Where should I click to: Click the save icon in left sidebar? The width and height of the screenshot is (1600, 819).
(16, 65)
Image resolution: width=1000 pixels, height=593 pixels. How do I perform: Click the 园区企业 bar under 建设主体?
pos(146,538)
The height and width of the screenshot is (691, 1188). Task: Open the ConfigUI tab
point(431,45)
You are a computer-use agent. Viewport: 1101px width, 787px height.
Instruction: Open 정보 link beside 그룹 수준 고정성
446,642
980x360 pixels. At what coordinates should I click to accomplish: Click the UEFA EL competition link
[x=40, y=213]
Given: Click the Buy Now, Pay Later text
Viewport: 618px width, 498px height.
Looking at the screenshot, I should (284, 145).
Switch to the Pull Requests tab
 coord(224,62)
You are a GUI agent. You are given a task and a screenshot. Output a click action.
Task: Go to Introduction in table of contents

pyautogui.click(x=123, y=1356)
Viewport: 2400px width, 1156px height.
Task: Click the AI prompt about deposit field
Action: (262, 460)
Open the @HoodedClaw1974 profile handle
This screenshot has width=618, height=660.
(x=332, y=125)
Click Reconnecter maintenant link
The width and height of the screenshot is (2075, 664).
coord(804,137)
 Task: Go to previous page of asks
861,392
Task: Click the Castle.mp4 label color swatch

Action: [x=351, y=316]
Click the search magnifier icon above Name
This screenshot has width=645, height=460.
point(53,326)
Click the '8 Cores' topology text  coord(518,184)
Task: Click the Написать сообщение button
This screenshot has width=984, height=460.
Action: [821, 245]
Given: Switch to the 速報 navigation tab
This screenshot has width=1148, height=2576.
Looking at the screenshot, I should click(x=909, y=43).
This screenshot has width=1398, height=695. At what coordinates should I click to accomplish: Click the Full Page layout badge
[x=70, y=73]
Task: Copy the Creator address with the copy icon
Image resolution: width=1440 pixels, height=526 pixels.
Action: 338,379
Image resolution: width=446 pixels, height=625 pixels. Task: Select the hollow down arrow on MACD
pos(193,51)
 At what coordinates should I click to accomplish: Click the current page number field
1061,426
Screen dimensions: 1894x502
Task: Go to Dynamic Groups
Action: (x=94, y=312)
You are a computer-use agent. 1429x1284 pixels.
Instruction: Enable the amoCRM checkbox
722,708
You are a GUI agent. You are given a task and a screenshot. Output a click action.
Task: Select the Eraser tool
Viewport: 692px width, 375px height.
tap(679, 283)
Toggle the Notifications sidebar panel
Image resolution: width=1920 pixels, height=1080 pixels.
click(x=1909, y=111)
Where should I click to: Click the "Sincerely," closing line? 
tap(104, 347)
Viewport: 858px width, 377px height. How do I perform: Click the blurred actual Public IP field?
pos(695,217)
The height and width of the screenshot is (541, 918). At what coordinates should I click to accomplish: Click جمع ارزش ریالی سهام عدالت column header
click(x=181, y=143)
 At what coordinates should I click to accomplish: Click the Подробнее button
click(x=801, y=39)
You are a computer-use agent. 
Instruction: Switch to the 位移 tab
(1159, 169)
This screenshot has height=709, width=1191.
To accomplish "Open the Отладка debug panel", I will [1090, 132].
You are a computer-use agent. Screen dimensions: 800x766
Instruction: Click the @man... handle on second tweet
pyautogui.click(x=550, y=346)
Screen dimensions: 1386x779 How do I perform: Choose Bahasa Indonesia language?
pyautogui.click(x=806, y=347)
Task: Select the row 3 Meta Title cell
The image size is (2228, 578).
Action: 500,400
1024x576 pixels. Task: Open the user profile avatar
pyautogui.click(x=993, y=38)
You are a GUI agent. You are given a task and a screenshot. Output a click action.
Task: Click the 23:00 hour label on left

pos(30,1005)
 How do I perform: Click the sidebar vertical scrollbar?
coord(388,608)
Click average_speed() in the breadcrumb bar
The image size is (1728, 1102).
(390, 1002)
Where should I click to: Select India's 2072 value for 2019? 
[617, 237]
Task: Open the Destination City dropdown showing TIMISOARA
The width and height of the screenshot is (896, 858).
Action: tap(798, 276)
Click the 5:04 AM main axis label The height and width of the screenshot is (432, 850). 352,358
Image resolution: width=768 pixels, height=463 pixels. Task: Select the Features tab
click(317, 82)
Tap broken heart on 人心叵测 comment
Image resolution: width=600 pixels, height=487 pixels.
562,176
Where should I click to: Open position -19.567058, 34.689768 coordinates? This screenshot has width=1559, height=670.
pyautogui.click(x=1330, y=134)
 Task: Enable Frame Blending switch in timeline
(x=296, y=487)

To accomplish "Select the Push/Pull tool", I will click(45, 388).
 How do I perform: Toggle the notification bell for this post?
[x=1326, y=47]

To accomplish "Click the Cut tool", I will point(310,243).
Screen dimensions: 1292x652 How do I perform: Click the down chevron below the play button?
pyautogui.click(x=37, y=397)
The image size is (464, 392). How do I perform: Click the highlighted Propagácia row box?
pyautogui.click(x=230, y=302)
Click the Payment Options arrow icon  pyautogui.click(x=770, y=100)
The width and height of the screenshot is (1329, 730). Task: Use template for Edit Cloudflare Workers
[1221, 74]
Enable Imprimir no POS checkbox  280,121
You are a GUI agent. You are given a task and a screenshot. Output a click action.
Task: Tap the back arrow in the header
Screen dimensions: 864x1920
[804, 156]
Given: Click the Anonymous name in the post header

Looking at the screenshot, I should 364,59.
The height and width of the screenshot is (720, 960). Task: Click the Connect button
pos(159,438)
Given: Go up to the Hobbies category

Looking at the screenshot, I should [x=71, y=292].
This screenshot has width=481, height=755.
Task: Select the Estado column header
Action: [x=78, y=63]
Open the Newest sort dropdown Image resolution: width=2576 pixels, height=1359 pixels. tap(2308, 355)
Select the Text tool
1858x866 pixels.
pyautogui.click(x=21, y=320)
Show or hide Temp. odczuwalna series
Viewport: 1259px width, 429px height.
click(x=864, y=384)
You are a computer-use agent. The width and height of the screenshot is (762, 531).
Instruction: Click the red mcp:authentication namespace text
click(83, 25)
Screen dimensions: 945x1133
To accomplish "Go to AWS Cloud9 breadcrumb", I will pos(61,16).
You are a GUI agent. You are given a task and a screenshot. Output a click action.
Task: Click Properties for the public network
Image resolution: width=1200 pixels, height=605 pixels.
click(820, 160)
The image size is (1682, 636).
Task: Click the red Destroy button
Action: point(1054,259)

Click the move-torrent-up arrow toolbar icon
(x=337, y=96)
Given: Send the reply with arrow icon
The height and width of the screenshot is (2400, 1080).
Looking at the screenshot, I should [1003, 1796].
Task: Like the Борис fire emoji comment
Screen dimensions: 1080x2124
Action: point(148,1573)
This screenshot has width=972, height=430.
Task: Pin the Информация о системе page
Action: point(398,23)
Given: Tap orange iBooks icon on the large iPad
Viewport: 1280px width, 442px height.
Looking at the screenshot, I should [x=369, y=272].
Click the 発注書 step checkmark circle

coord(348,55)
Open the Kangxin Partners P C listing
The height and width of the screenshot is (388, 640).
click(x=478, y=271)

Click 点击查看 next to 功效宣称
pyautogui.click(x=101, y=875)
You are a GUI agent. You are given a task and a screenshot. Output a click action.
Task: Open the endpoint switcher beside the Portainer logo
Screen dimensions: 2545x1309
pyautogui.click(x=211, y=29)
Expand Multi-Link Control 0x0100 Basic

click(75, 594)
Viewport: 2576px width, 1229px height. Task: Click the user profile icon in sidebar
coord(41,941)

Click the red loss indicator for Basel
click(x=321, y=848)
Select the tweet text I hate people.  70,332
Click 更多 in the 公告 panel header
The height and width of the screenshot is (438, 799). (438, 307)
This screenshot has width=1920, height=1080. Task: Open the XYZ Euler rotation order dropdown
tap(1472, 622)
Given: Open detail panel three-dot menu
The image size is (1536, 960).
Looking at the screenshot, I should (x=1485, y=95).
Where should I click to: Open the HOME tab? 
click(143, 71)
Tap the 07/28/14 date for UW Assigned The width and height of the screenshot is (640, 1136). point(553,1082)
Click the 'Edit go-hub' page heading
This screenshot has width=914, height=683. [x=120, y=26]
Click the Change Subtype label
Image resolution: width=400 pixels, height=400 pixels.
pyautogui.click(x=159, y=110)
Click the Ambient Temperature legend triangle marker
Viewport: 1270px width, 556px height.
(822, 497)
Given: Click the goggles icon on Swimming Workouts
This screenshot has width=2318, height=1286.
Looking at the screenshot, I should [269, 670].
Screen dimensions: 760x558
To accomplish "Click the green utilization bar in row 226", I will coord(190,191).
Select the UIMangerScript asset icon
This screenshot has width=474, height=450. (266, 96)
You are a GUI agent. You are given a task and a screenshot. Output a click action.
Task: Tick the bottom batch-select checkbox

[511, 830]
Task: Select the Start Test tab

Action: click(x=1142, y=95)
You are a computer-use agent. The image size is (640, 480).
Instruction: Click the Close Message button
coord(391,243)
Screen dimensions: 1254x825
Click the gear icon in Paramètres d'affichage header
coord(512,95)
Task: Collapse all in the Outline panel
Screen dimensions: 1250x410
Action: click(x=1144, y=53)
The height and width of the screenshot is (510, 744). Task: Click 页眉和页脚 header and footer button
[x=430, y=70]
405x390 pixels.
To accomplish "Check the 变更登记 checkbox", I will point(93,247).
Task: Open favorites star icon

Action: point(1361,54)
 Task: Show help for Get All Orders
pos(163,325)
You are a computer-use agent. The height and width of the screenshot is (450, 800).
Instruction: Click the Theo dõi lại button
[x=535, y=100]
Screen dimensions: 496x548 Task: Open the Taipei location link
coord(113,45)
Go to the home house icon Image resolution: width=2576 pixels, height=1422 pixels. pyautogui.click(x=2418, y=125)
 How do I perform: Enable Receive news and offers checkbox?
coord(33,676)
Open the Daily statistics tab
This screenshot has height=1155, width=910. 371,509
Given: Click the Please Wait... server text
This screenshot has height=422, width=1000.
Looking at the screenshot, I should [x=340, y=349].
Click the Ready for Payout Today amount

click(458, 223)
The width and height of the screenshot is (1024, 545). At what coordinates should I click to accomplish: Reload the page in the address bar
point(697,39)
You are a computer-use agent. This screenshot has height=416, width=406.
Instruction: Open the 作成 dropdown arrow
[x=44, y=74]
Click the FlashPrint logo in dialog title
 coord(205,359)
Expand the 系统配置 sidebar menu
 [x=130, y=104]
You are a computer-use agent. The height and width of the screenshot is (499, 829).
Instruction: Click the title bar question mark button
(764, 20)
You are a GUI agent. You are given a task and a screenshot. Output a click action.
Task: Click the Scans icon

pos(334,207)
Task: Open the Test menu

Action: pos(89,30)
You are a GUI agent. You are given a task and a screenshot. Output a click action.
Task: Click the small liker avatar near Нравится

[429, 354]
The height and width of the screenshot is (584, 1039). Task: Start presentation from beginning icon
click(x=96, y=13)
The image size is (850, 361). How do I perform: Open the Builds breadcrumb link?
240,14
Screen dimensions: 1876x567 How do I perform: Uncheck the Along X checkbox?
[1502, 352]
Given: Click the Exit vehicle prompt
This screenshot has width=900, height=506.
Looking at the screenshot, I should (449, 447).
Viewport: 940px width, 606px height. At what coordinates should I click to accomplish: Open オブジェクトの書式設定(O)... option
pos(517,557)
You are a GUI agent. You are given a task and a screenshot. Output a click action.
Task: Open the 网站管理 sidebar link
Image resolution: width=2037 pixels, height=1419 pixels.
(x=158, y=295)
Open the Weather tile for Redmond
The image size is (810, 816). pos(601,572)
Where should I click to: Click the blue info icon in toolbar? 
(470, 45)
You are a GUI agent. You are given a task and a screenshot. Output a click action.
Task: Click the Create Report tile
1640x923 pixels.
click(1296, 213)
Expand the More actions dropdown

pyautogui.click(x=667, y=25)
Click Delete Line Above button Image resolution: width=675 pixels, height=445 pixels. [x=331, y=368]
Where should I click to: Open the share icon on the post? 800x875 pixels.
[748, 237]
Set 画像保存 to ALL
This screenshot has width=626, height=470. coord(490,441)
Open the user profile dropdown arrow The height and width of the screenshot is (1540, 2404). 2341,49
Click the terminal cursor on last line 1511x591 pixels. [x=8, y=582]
____
GIVEN EXERCISE | Echo the rows from the start through the line that contains "pos(146,538)", both ends included.

ANSWER |
Where should I click to: Click the save icon in left sidebar? The width and height of the screenshot is (1600, 819).
(16, 65)
Image resolution: width=1000 pixels, height=593 pixels. How do I perform: Click the 园区企业 bar under 建设主体?
pos(146,538)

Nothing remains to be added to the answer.